* [WORK REQUEST A]: Which research institution is listed for the project in the cancer research grant summary?
* [WORK REQUEST B]: In the cancer research grant summary, rewrite the passage between "For the non-scientist" and "affecting normal cells.", inclusive, changing "normal cells" to "healthy cells".
* [WORK REQUEST C]: Extend the cancer research grant summary past its last sentence.
#### READING TEXT ####
Uncoupling of death receptor-induced nuclear factor kappa B activation from apoptosis

Key Information

Cancer type: 
All Cancers
Research Institution: 
NUIG, Galway
Grant Amount: 
€195,592
Start date: 
December 1, 2009
End date: 
June 30, 2013

Scientific Project Abstract

Restoring the cancer cell’s ability to respond to apoptotic signalling and to ignore proliferative signals are promising strategies for treatment. The cytokine, TNF related apoptosis-inducing ligand (TRAIL) is a very promising anti-cancer agent, as it induces apoptotic death in only cancerous cells, but not in normal, non-transformed cells. However, when TRAIL binds to its two apoptosis-inducing receptors, death receptor 4 (DR4) and DR5, parallel to the apoptotic signal, an inflammatory, pro-survival signal, mediated by nuclear factor-kappa B (NF-kB), is also generated which can counteract the apoptotic signal. This is often the cause of TRAIL resistance of tumours and a significant contributor to metastases. Our previous studies using computational design have identified peptides to prevent the recruitment of TRAF2 to TRADD to the DR4/DR5 receptors and thus prevent DR4/DR5-mediated NF-kB activation. We believe that these TRADD-TRAF2 interaction inhibitors would uncouple the apoptotic signalling from the pro-survival signalling induced by TRAIL in tumour cells without causing toxic side effects in non-cancerous cells. Also, these TRADD-TYRAF2 interaction inhibitors used in combination with TRAIL could eliminate/reduce the risk of tumour metastasis induced by NF-kB activation. The objective of this study is to evaluate the potency and specificity of these peptides to block DR4/DR5-mediated NF-kB activation and assess their anti-cancer efficacy in in vivo xenograft models

For the non-scientist

One-line description: 
Testing novel anti-tumour therapies which inhibit growth and induce death of tumour cells without affecting normal cells.
#### DATA EXTRACTS ####
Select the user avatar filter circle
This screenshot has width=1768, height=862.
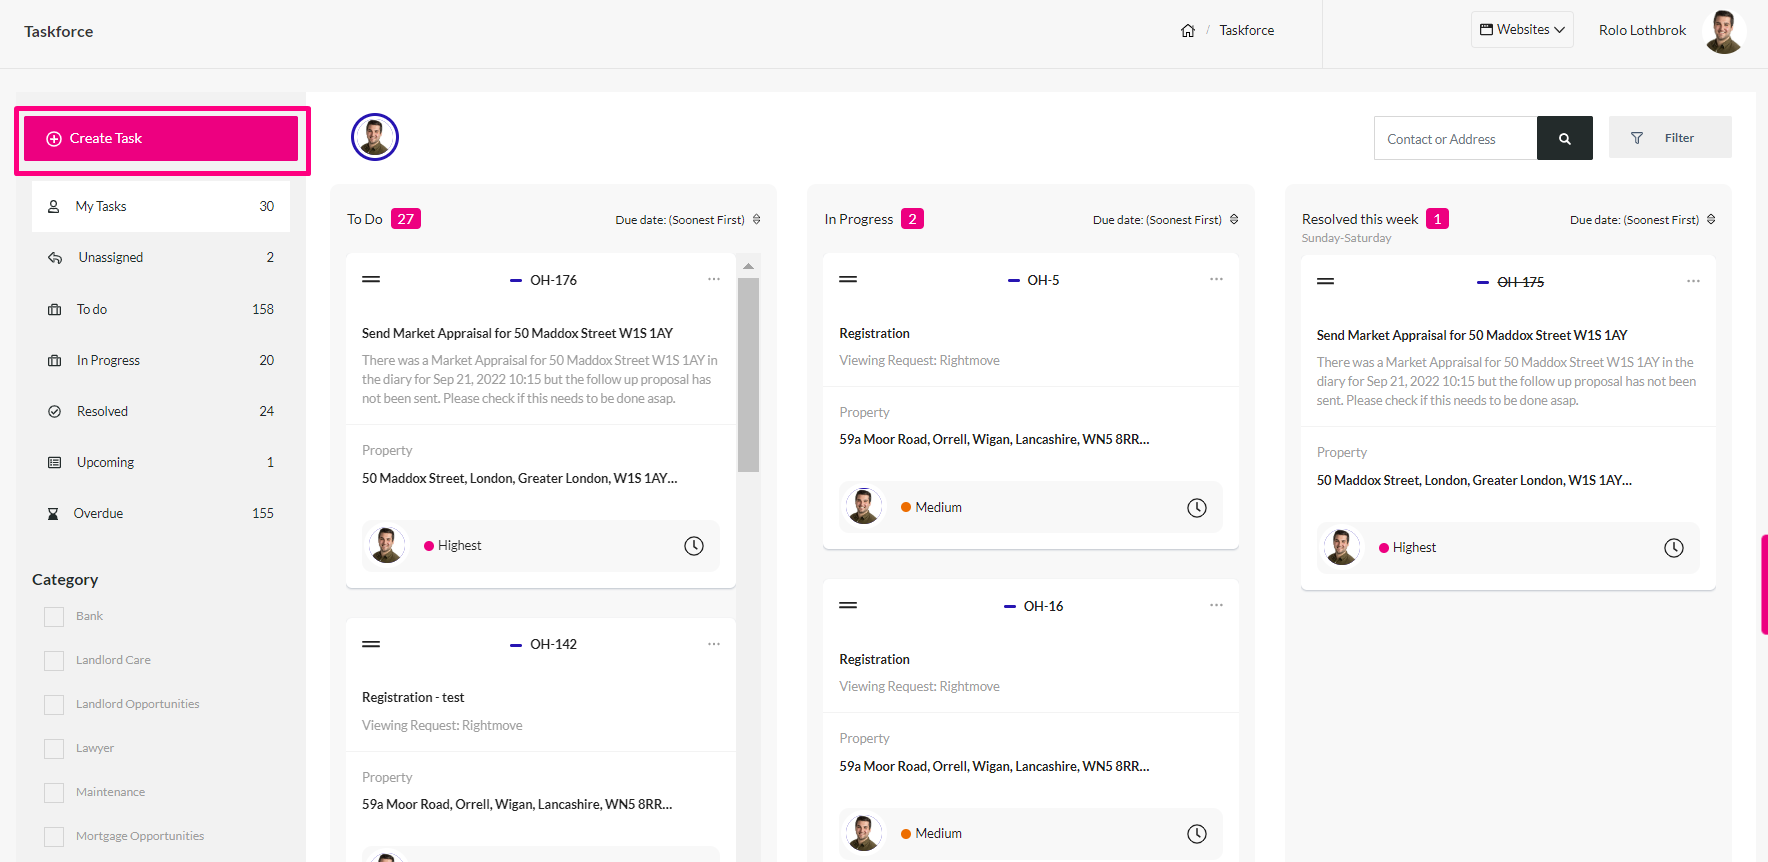coord(375,137)
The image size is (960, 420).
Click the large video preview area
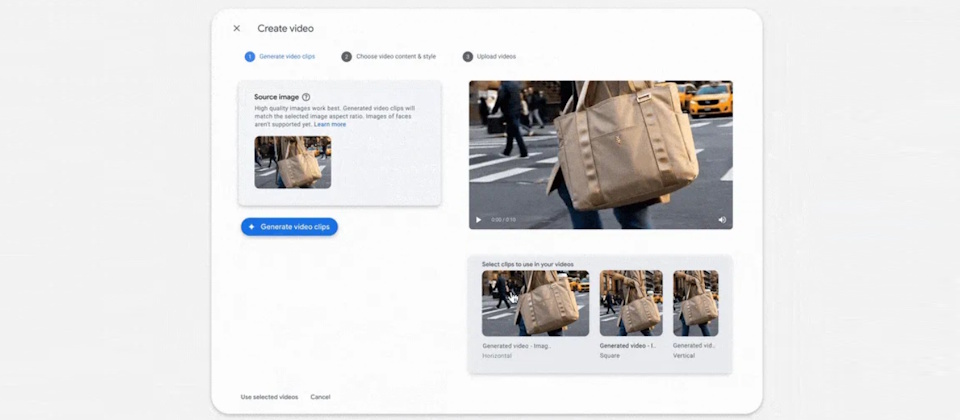600,145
####
* [ANSWER AREA A]: NUIG, Galway

* [ANSWER AREA B]:
For the non-scientist

One-line description: 
Testing novel anti-tumour therapies which inhibit growth and induce death of tumour cells without affecting healthy cells.

* [ANSWER AREA C]:
What this project involves: 

A major aim of anti-tumour therapies is to inhibit growth and induce death of tumour cells without affecting normal cells. In this regard, the so called death ligand/death receptor family, present in most of the cells in our body are of interest since they regulate both cell death and cell proliferation. One TNF family member, TRAIL, is of particular interest since it selectively induces death of tumour cells without affecting normal cells. TRAIL and TRAIL-specific antibodies are being investigated as anti-cancer agents in phase I and II clinical trials with promising results. However, one drawback to their efficacy is that TRAIL can also initiate an inflammatory response in the tumour cell, depressing the death signal and promoting tumour cell survival. Using a computational design strategy, we have designed specific drugs that can prevent the inflammatory/anti-death signal and thus guarantee tumour cell killing by TRAIL. This proposal will test these drugs for their efficiency. The drugs will be tested on colon carcinoma and pancreatic cancer cells followed by pre-clinical, xenograft models.